Published by Hemophilia News Today, March 5, 2025
“You have to use what’s right for you. Don’t feel pressured to try one thing or another. Talk to many knowledgeable people. Do your research.” – Janet Brewer, Co-founder and CEO of CHES
A hemophilia inhibitor is like a firewall in a computer network. Clotting factor replacement therapy is supposed to enter the bloodstream and stop bleeding, just like data should pass through a network without interruption. However, an inhibitor acts like an overly aggressive firewall—it misidentifies the helpful clotting factor as a threat and blocks it from doing its job.
Just as a malfunctioning firewall can disrupt communication and prevent essential information from reaching its destination, an inhibitor stops the clotting factor from working properly, making bleeding harder to control. Just as IT specialists must find ways to bypass or reconfigure a firewall, doctors and patients must use specialized treatments to overcome inhibitors and restore normal function.
“If you know one inhibitor patient, you know one inhibitor patient,” says Janet Brewer, Co-founder and CEO of the CHES Foundation. This organization, which stands for Comprehensive Health Education Services, provides education and support for those with chronic health conditions such as inhibitors and ultra-rare bleeding disorders. The CHES Foundation offers a range of resources, from informational materials and in-person retreats, to help those affected by inhibitors navigate their unique challenges.

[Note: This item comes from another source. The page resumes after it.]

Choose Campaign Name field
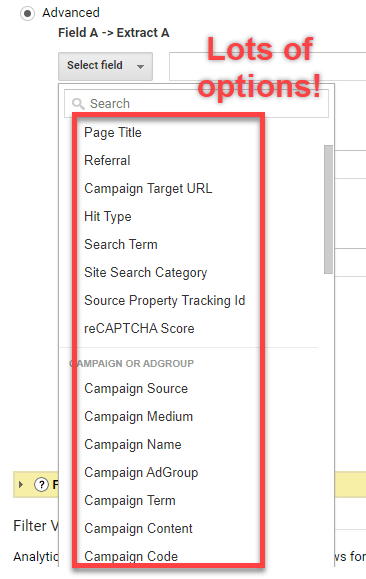This screenshot has width=366, height=579. (133, 445)
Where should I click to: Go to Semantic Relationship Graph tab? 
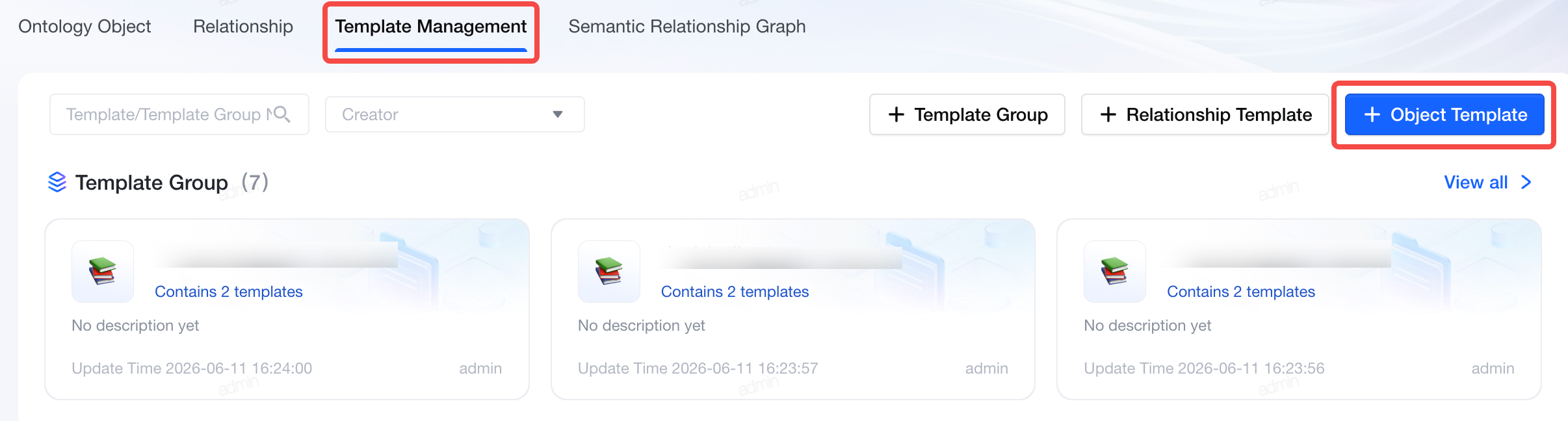point(687,27)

Janet and I have stories of raising our sons with inhibitors. During the years when my youngest son, Caeleb (19), was struggling with a high titer inhibitor, she was also in the trenches with her son. From 1996 to 2014, I developed a network of friends, including Janet, who parented children with inhibitors. We were a tight-knit group that communicated through social media, met at national and local events, and called each other in the middle of the night when needed. We had an inhibitor diagnosis in common, but none had the same journey. Every body is different. Our shared experiences have shown us the resilience and strength of patients and families dealing with inhibitors.

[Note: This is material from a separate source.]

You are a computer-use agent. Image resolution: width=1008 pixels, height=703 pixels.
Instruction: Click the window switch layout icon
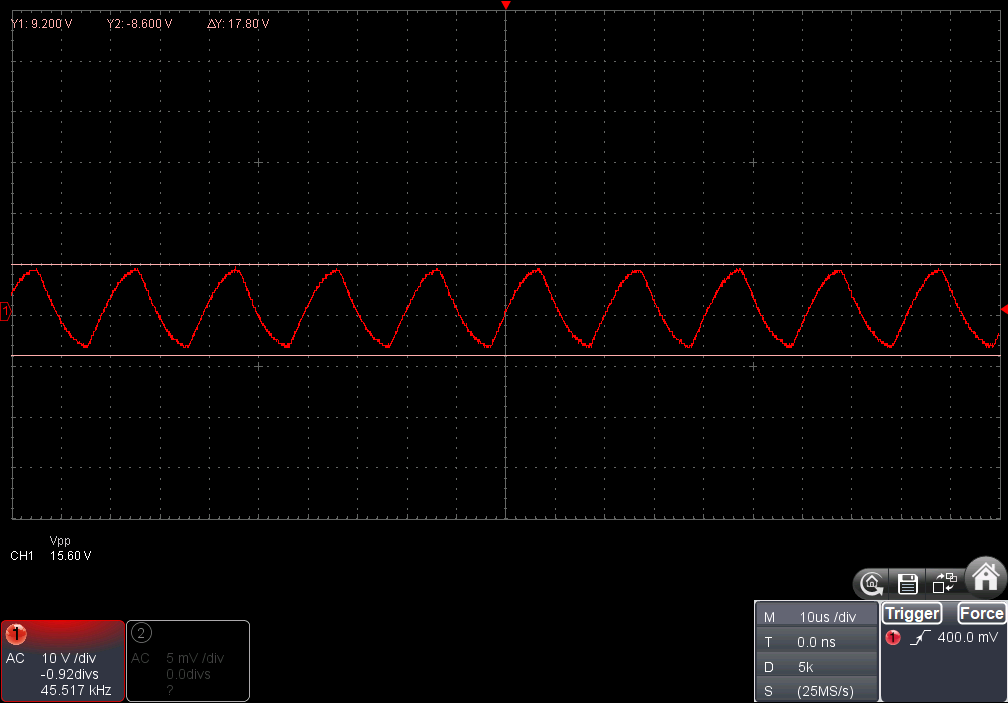click(x=944, y=582)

The language regarding inhibitor treatment has changed dramatically. When treating my son, Immune Tolerance Therapy (ITT) was the goal. ITT involves infusing large amounts of factor into the bloodstream in the hope of eradicating the inhibitor. Unfortunately, not all patients can begin ITT. For ITT to succeed, most doctors will not attempt the treatment until inhibitor levels are less than 10 Bethesda units (BUs). Caeleb’s levels, like many others, were in the thousands.
Until Caeleb’s levels were lowered, treating bleeds was difficult. Because factor VIII could not be used, bypassing agents were used, but this treatment often took weeks for a bleed to subside. Most times, the bleeding would recur shortly after it improved. This is an all-too-familiar story for inhibitor patients.
The changing landscape of inhibitor treatment has brought new products to help inhibitor patients have less frequent bleeding. Emicizumab is the first non-clotting factor treatment for hemophilia A with an inhibitor (and is also approved for patients with hemophilia A without an inhibitor). It replaces part of the function of factor VIII. It brings activated factor IX (FIXa) and factor X together to help prevent and/or reduce bleeding episodes.
Emicizumab has proven life-changing for patients like my son, who endured years of bleeding into their joints by reducing bleeding episodes and infusions. While most patients using emicizumab are bleeding less and have a better quality of life, joint damage remains, as well as chronic pain. Emicizumab is not ITT. It is not factor VIII and is not used to treat a bleed once started.
There is no one standardized treatment for managing an inhibitor. The approach can vary based on the hematologist’s preference, the country’s region, and the patient’s specific needs. Some Hemophilia Treatment Centers may be more aggressive or conservative than others, and patients and families need to understand these differences and advocate for the best possible care.
The language of inhibitors has changed dramatically. The bottom line is that patients and families must do their research. Understanding the latest developments and treatment options is crucial in managing and living with inhibitors. Finding the inhibitor community through social media and local and national bleeding disorder organizations, such as CHES, is the first step to understanding the journey.